Érase una vez, hace diecinueve años, un programa de televisión que se emitía los sábados por la mañana. Parece como si estuviera refiriéndome a la Prehistoria, pero no hace tanto tiempo sólo había dos cadenas de televisión, la Primera y la Segunda, cuya programación matinal se reducía a los sábados y los domingos. Ahora puedo encender el televisor a cualquier hora, por la mañana, al mediodía, de noche, incluso de madrugada, y siempre encontraré algún programa fronterizo que se emite, supongo, para mitigar la soledad de los insomnes que dan vueltas por la casa sin saber en qué entretener el tiempo de agobio que se extiende implacable mientras los demás descansan. Ahora, también, en cada casa pueden verse como mínimo una docena de canales de televisión y aunque, para ser sincero, no creo que eso sea malo si uno sabe qué ver o qué buscar entre la basura, el otro día, cuando me enteré de que acaba de salir un libro sobre aquel viejo programa infantil, La bola de cristal, me sacudió la nostalgia. El reportaje que leo en el periódico me aclara que el programa empezó a emitirse en 1984 y que se mantuvo en antena durante cuatro años, con unos niveles de audiencia impecables. Un programa que trataba a los niños como seres inteligentes, que usaba la fina ironía como recurso inteligente para hacerles pensar, que nos animaba a cerrar los ojos durante unos segundos y luego, si no se nos había ocurrido nada, nos aconsejaba que viéramos menos la televisión. El caso es que millones de personas de mi edad, más jóvenes, incluso mayores, se acuerdan de Alaska transformada en la Bruja Avería, de Loquillo, de Kiko Veneno, de Pablo Carbonell. Es tan larga y tan intensa la estela con que La bola de cristal ha marcado una generación que aparte del libro ha salido a la venta un doble disco con 30 canciones que recogen el legado musical del programa y está a punto de salir un DVD con las mejores emisiones. Incluso desde un fanzine se está recogiendo firmas para que el programa vuelva a emitirse. Seguramente, por muchas firmas que consigan, no volveremos a ver La bola de cristal los sábados por la mañana ¾viva el mal, viva el capital, que diría la Bruja Avería¾ pero el intento es admirable.
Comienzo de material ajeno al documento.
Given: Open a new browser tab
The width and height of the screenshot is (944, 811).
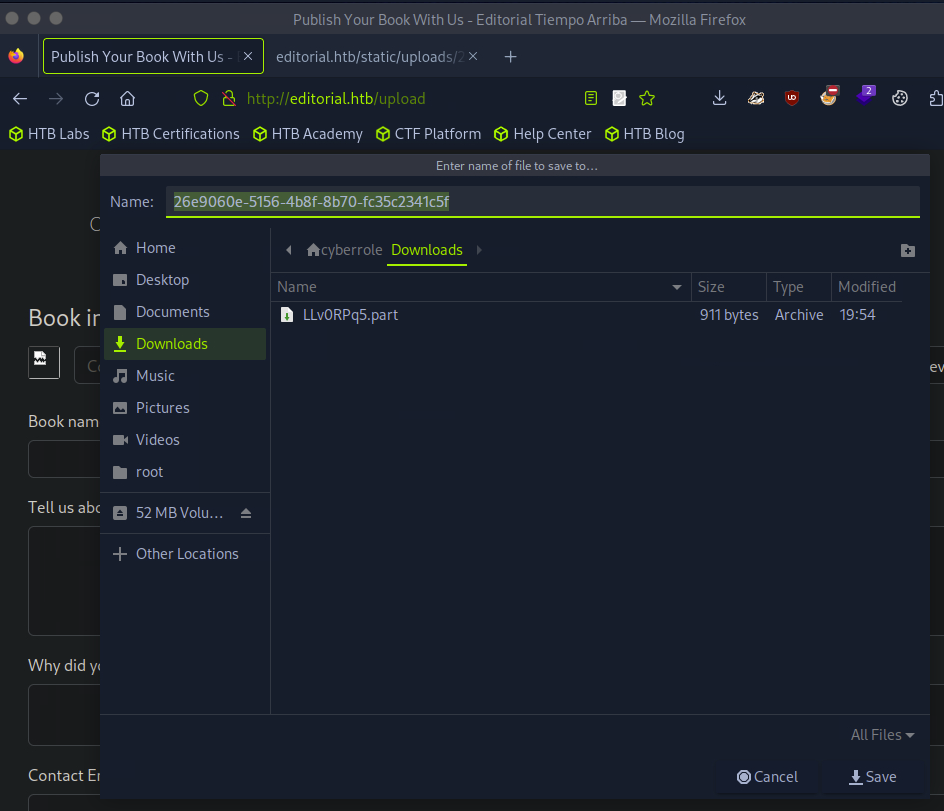Looking at the screenshot, I should point(510,57).
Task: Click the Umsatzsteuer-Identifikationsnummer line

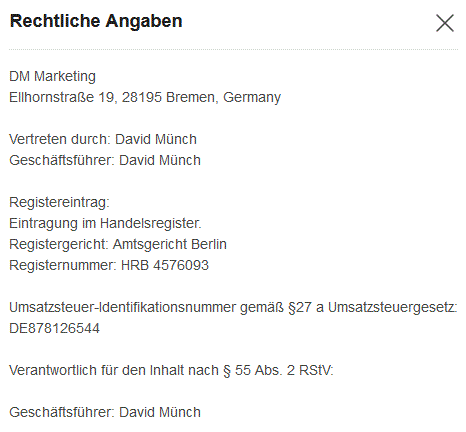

Uno nunca quiere pararse a pensarlo y se excusa diciendo que la vida ha cambiado mucho, pero la verdad es que han pasado casi veinte años de aquello, y cuesta asimilar que se empieza a recordar cosas que pasaron hace dos décadas con un cariño que tiene algo de nostalgia, de cierta pesadumbre por los tiempos que nunca volverán: los sábados de entonces, cuando me levantaba un poco más tarde porque no tenía que ir a clase, y me sentaba a ver La bola de cristal. Esos sábados de hace diecinueve años cuando podíamos encender la televisión al levantarnos por primera vez en la semana. Los sábados de antes, toda la familia reunida delante de la pantalla: quién no se acuerda de la alegría cuando nos dejaban quedarnos a ver Sábado Cine, de las series de dibujos animados antes de Sesión de Tarde, de Mazinger Z, de la subversiva Bola de cristal. Pero los tiempos cambian, y a pesar de la nostalgia es bueno que las cosas y que la televisión cambien con los tiempos, y es bueno también que el recuerdo de aquellos buenos tiempos permanezcan guardados en la memoria. Ahora los niños disfrutan de otras ventajas de las que nosotros no podíamos disfrutar -y no estoy recurriendo a la ironía, lo digo de verdad-, aunque si hay que poner todas las cartas sobre la mesa, puesto que se está hablando tanto de La bola de cristal, los chavales de hoy, a pesar de Internet, de las videoconsolas y de la televisión por cable han salido perdiendo en un par de cosas: no saben quién era la malvada Avería, pero sí se conocen al dedillo las andanzas de ese sucedáneo de bruja de pacotilla que se llama Aramís Fuster, y en lugar de abrir la boca de admiración delante de una bola de cristal auténtica que les muestre una ventana al mundo, pobrecillos, han de conformarse con la bola de Rappel.